* [Entries supplied]:
-*-*-

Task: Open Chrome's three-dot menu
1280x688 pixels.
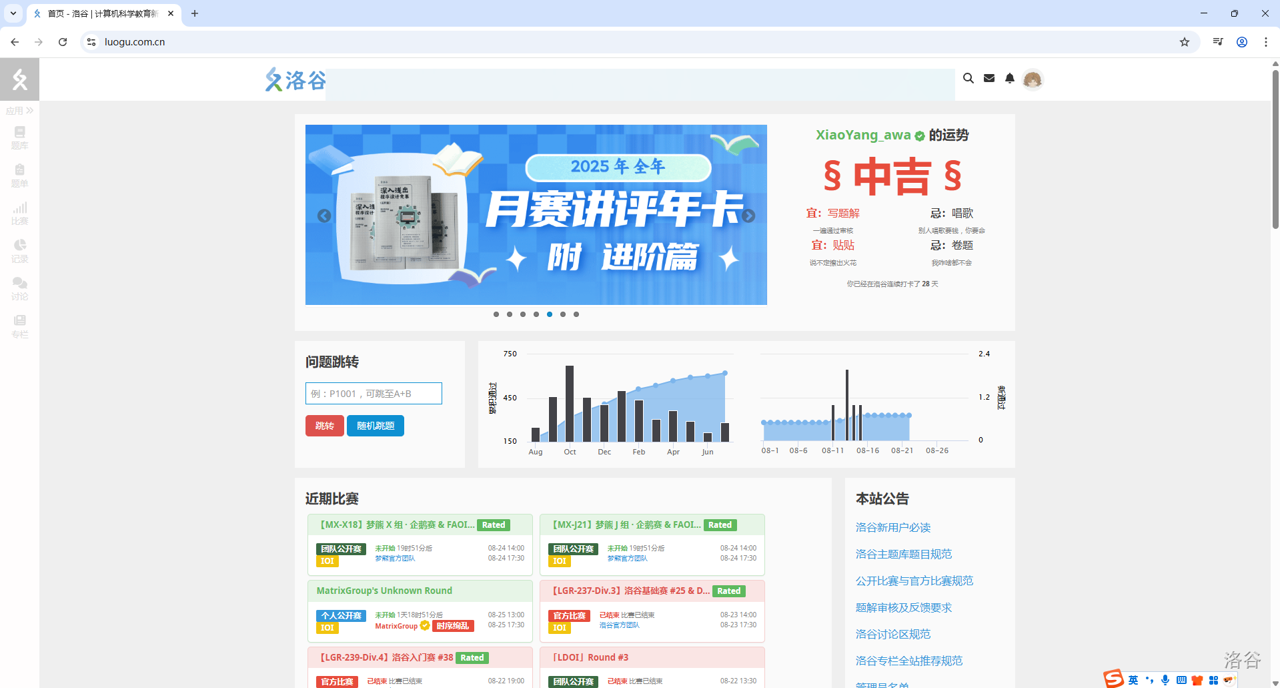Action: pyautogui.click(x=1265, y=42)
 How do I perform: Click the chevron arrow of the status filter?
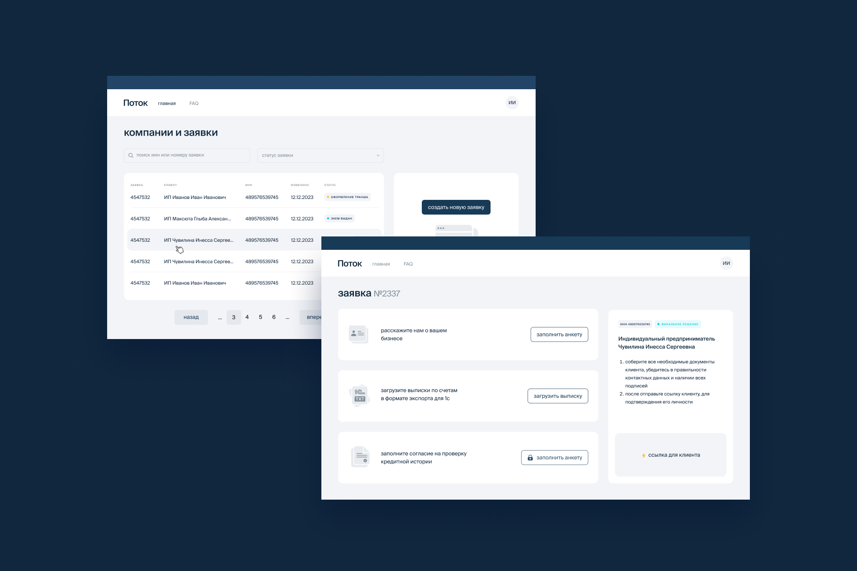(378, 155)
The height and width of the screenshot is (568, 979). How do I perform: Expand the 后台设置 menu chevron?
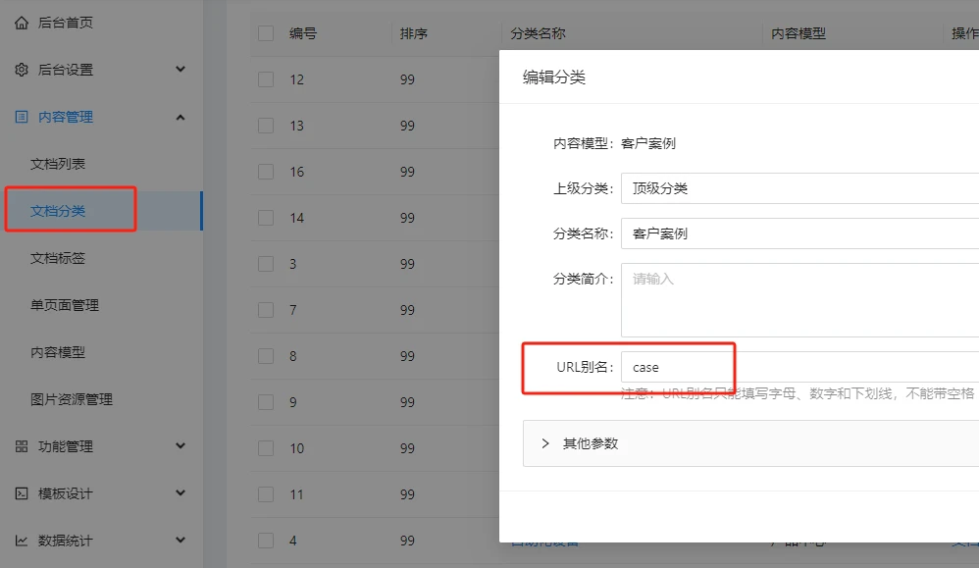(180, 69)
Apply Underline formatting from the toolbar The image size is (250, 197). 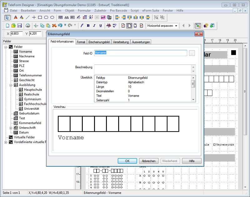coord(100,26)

-*-*-

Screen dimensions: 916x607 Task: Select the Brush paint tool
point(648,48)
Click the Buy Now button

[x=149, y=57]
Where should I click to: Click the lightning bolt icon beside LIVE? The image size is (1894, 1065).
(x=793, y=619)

-*-*-

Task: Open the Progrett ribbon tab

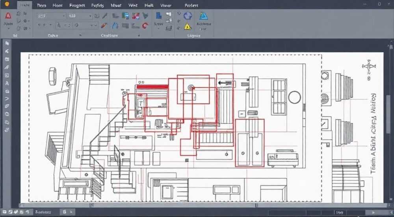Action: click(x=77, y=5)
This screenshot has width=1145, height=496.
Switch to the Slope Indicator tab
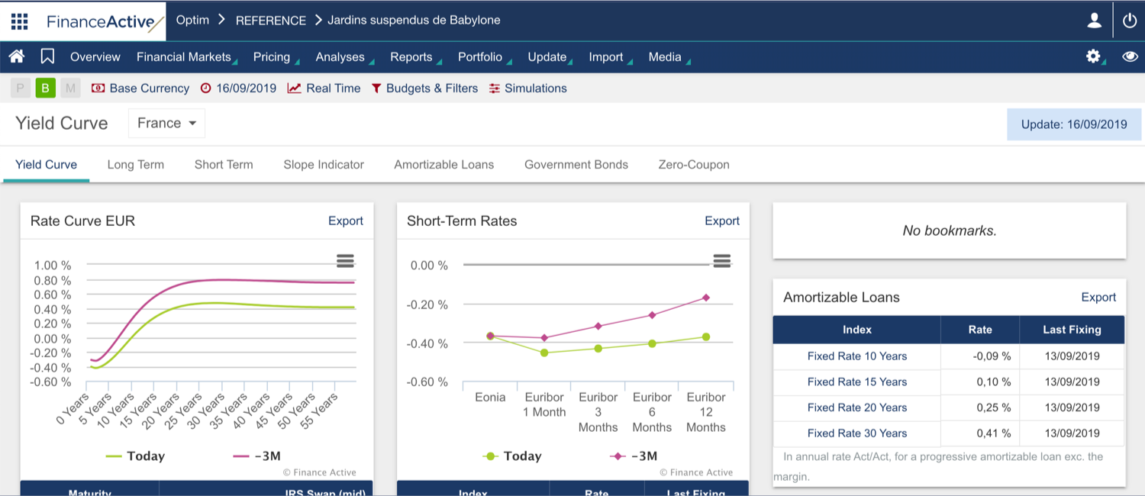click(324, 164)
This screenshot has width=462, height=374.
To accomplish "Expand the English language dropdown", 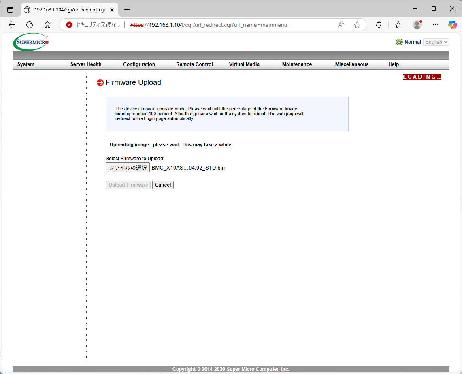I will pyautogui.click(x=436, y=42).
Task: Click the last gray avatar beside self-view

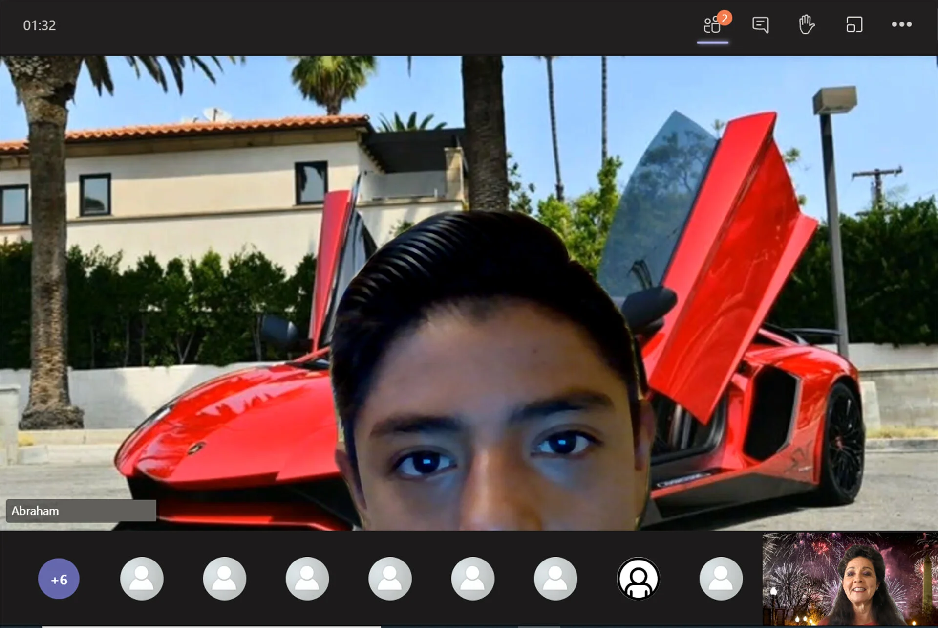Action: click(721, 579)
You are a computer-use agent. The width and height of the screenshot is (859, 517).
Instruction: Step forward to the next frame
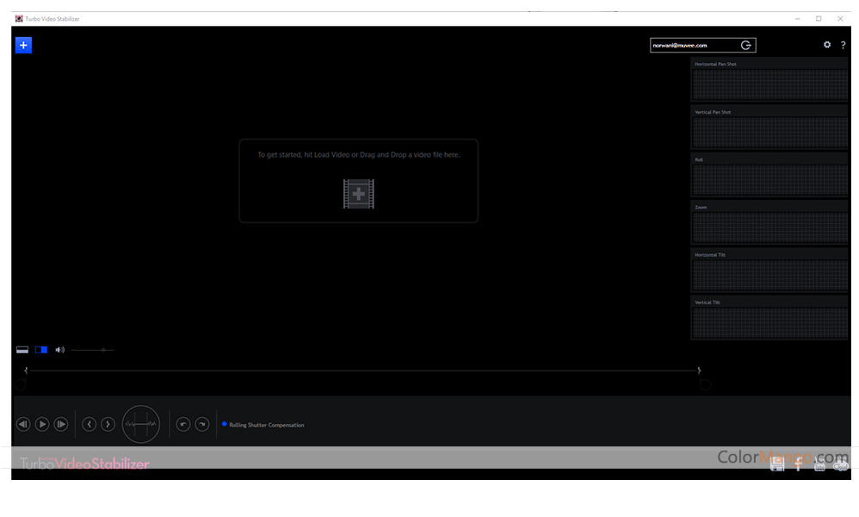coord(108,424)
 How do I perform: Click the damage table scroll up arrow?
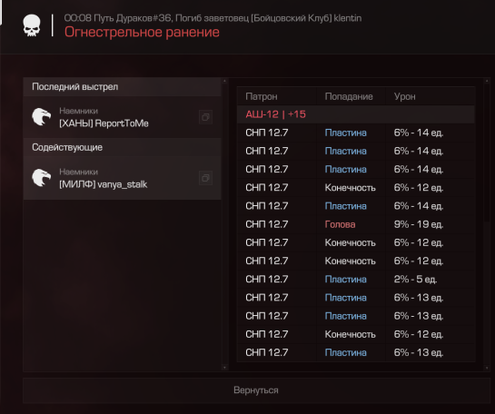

-*-*-

* [Task objective]: Recast the lines from the one containing "Where should I" through the one containing "(x=793, y=619)", inclusive, as a JSON list of strings with one string per line and blank lines omitted.

* [Finished exercise]:
[
  "Where should I click to: Click the lightning bolt icon beside LIVE? The image size is (1894, 1065).",
  "(x=793, y=619)"
]